Give the records, starting at the first line and ending with the line that contains "Switch to the 내", as a numbered list with blank lines omitted.

***

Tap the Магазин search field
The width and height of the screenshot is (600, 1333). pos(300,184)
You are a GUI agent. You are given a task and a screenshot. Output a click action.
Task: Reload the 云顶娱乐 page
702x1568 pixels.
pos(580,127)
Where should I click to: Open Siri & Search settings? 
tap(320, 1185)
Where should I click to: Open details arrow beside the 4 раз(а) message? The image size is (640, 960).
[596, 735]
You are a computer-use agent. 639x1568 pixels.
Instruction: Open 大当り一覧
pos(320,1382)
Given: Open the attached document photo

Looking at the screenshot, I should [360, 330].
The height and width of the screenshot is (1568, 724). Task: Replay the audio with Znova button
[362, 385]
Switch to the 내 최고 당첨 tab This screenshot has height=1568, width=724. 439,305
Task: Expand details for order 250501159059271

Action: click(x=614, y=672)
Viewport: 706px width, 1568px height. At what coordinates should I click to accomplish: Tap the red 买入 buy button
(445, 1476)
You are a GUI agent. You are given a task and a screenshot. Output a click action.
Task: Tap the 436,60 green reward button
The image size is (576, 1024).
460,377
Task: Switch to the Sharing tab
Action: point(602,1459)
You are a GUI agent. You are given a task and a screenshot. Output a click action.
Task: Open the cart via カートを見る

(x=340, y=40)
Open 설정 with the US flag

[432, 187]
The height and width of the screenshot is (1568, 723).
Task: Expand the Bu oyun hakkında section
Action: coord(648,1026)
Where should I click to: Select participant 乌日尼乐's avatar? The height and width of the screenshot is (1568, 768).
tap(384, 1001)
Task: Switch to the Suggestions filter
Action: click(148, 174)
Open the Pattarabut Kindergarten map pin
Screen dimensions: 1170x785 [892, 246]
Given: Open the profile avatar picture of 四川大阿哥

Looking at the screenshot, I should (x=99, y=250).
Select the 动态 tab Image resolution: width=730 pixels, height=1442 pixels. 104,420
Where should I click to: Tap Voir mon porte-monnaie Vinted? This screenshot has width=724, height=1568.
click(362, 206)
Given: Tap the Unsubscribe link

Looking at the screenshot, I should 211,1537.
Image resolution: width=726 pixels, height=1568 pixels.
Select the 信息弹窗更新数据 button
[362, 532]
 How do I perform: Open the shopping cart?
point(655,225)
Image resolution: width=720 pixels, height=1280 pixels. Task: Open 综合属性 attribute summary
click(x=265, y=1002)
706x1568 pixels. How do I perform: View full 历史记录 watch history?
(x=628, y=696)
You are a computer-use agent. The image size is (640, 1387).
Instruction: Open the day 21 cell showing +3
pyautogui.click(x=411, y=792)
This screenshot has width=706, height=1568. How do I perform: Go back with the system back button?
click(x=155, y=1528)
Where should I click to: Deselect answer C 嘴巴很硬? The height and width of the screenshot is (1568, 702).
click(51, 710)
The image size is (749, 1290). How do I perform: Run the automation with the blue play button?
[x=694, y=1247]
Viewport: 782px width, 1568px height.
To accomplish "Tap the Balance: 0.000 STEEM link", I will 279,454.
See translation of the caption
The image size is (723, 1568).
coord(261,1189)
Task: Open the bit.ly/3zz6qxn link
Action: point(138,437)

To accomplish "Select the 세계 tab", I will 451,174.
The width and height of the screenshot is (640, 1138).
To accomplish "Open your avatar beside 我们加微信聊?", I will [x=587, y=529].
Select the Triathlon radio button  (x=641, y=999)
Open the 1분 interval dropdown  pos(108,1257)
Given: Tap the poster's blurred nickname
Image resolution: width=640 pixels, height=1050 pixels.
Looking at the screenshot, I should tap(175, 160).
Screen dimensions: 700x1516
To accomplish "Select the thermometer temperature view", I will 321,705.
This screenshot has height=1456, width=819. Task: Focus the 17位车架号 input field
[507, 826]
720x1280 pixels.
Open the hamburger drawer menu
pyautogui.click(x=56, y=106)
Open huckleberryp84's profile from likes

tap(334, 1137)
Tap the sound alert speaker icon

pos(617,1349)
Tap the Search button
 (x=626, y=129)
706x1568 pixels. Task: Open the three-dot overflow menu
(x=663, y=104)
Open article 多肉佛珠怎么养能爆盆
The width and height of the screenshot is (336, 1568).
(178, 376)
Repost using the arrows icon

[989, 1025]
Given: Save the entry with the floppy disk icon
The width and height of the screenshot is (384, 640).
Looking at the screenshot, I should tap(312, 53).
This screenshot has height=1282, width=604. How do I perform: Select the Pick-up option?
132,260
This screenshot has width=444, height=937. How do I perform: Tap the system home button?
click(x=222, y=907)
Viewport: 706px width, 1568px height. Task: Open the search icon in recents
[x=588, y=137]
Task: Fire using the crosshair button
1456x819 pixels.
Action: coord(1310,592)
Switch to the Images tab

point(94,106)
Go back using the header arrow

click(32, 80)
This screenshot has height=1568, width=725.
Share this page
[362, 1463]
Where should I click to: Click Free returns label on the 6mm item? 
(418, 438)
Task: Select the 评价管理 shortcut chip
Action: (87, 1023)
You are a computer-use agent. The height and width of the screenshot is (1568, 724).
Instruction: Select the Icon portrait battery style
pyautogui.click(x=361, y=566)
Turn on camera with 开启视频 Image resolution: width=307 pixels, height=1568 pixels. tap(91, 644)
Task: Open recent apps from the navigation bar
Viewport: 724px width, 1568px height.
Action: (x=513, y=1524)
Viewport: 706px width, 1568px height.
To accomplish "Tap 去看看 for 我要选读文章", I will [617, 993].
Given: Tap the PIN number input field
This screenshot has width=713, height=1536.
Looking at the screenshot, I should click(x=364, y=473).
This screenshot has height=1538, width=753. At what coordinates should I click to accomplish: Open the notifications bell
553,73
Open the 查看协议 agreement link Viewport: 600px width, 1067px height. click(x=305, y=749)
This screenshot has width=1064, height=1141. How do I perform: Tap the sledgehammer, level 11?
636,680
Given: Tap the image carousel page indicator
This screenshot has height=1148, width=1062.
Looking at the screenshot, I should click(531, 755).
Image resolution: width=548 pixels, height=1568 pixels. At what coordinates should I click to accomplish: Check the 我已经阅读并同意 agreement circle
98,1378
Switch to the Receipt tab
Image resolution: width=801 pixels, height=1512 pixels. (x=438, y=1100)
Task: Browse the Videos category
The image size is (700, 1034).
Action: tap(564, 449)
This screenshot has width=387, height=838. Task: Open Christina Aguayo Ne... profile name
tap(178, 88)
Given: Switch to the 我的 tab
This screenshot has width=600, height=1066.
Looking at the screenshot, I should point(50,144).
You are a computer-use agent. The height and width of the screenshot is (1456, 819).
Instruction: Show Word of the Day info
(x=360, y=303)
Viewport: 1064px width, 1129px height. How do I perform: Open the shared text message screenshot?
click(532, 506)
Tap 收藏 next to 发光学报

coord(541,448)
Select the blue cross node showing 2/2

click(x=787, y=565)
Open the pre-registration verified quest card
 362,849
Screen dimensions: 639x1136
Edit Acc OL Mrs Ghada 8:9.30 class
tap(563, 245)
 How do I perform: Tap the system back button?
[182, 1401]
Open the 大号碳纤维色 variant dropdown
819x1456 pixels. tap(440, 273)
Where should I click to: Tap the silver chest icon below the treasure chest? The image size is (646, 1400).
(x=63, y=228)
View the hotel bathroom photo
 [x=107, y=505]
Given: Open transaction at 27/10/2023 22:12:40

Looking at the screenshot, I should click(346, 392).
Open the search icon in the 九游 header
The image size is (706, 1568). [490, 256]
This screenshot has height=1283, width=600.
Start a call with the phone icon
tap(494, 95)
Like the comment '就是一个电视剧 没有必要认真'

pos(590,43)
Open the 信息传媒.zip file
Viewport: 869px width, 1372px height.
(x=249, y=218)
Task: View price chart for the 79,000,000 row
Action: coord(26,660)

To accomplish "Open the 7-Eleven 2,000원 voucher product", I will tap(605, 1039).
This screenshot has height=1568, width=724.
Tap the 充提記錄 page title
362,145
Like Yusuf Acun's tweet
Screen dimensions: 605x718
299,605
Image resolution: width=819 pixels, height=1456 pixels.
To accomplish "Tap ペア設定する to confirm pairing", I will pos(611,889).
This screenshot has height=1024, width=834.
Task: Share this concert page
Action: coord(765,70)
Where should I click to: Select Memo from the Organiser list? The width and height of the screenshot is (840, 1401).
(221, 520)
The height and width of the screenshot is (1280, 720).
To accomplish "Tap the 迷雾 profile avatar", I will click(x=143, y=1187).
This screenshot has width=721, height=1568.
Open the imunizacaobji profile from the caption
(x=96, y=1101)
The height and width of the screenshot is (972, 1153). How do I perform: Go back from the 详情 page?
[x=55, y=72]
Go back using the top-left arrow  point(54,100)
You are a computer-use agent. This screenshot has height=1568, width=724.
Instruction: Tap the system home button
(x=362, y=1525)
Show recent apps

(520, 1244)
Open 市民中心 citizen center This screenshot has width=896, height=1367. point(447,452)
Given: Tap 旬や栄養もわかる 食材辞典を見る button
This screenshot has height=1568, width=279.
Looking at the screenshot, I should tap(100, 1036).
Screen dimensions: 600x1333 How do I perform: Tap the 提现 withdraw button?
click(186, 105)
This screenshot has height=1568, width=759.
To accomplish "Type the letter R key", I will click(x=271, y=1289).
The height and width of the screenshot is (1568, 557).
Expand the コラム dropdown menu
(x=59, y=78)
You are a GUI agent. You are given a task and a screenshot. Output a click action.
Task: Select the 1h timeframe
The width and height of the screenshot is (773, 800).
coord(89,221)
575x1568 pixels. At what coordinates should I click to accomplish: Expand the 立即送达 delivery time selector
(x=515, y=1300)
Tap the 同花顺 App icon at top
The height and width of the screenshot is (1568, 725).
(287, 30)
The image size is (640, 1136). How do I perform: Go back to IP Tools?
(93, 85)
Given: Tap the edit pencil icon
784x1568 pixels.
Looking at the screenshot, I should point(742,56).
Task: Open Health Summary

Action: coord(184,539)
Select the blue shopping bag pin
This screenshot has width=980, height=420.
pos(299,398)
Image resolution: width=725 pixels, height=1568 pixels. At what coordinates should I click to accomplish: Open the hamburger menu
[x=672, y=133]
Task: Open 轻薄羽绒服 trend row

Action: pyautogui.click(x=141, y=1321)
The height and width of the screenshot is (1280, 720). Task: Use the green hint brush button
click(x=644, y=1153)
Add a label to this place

***

# CORRECT OUTPUT
1. Tap the Магазин search field
2. The width and height of the screenshot is (600, 1333). pos(300,184)
3. You are a GUI agent. You are given a task and a screenshot. Output a click action.
4. Task: Reload the 云顶娱乐 page
5. 702x1568 pixels.
6. pos(580,127)
7. Where should I click to: Open Siri & Search settings? 
8. tap(320, 1185)
9. Where should I click to: Open details arrow beside the 4 раз(а) message? The image size is (640, 960).
10. [596, 735]
11. You are a computer-use agent. 639x1568 pixels.
12. Instruction: Open 大当り一覧
13. pos(320,1382)
14. Given: Open the attached document photo
15. Looking at the screenshot, I should [360, 330].
16. The height and width of the screenshot is (1568, 724). Task: Replay the audio with Znova button
17. [362, 385]
18. Switch to the 내 최고 당첨 tab This screenshot has height=1568, width=724. 439,305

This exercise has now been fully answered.